[Records for this exercise]

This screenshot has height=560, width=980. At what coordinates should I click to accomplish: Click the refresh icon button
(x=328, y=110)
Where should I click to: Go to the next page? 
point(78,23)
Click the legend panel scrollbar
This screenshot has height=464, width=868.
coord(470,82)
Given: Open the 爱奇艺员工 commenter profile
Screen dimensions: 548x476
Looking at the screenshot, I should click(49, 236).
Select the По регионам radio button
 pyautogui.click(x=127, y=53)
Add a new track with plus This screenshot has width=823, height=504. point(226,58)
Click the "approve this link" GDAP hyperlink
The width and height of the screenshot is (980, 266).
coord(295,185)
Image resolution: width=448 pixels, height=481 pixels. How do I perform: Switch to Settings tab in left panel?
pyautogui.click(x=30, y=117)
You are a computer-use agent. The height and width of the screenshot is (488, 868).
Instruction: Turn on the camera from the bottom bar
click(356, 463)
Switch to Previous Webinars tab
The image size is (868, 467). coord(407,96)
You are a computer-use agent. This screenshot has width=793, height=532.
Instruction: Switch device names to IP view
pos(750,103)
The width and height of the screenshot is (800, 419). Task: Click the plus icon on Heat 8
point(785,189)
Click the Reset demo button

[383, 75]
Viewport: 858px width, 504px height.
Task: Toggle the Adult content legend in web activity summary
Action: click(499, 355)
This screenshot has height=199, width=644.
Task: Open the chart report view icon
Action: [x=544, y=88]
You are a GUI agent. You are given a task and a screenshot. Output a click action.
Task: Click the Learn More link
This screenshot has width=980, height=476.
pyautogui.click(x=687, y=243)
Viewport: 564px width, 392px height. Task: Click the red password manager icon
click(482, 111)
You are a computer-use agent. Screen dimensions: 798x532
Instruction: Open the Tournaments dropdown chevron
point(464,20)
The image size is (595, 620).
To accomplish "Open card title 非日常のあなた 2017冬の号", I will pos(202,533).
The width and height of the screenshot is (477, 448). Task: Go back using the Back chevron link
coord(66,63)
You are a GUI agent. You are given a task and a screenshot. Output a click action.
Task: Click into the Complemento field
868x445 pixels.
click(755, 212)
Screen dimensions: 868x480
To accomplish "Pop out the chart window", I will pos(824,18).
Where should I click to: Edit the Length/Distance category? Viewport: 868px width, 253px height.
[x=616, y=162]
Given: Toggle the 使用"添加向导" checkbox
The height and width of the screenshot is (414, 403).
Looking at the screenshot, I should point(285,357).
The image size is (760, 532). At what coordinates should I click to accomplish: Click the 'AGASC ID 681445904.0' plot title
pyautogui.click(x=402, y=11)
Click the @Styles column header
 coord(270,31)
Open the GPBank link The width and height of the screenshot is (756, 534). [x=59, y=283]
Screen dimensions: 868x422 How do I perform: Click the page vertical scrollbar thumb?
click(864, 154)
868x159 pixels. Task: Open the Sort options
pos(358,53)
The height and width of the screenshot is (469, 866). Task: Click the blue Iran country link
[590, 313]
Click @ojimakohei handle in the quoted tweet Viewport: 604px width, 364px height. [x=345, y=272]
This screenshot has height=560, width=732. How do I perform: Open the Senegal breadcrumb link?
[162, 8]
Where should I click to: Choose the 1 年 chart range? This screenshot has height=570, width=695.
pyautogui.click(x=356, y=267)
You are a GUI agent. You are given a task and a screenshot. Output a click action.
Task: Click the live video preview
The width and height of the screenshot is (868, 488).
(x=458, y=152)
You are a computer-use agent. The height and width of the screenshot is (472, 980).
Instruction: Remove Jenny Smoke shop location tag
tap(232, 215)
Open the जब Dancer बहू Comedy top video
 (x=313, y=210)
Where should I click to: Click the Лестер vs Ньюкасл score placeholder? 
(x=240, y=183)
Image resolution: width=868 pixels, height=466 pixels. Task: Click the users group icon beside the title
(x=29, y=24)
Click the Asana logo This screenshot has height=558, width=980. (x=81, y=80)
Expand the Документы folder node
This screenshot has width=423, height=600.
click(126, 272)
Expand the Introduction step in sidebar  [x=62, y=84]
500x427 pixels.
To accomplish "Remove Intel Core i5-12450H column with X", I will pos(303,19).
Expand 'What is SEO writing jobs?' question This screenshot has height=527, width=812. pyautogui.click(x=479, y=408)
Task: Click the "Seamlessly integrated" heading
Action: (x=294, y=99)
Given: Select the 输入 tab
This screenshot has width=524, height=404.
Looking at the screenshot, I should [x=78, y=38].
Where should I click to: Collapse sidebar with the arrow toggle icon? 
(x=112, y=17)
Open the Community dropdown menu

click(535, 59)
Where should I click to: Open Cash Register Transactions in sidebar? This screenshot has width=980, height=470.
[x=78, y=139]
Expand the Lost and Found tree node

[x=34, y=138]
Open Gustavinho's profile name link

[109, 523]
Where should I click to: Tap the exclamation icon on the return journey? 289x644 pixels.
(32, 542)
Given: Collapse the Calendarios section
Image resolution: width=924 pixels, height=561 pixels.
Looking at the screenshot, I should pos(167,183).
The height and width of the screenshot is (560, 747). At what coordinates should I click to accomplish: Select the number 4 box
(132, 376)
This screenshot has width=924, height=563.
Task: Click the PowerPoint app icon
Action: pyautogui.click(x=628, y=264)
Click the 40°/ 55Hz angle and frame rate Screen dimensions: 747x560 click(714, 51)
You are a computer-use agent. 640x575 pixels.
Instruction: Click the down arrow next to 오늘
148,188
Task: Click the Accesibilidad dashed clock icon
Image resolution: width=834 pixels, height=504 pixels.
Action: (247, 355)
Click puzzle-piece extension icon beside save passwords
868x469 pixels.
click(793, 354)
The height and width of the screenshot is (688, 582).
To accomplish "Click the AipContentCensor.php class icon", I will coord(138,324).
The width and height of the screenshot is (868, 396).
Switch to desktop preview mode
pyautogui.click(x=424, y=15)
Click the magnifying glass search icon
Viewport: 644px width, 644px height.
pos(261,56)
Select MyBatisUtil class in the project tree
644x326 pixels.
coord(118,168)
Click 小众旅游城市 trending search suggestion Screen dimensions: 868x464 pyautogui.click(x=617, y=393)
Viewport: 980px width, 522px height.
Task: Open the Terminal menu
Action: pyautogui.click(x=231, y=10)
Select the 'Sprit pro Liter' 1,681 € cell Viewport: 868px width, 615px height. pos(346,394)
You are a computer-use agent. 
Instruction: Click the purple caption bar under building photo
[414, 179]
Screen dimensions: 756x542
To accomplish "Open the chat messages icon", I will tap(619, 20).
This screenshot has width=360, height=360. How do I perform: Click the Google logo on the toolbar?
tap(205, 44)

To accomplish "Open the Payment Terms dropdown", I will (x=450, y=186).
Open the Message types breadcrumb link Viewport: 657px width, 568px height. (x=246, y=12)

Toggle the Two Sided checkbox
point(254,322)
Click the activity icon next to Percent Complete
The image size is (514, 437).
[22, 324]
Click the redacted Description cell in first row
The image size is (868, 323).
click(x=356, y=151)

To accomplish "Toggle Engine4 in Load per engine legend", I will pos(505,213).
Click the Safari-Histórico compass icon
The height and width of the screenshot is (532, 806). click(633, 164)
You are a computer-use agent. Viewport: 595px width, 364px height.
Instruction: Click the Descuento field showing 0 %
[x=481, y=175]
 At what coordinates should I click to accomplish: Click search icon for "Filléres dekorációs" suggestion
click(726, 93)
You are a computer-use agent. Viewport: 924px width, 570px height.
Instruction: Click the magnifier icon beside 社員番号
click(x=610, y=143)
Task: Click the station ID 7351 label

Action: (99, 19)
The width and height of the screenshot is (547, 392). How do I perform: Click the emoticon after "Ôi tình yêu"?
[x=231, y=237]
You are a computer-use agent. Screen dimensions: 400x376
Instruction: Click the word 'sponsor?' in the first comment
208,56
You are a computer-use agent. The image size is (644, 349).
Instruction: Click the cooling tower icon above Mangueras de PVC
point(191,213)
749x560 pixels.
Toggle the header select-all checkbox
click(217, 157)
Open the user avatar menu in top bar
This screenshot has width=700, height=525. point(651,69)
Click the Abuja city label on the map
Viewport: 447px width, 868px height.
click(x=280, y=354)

[/Records for this exercise]

= Exercise directions =
Give only the number of lines in the material above that hold the word "computer".

= Written answer =
10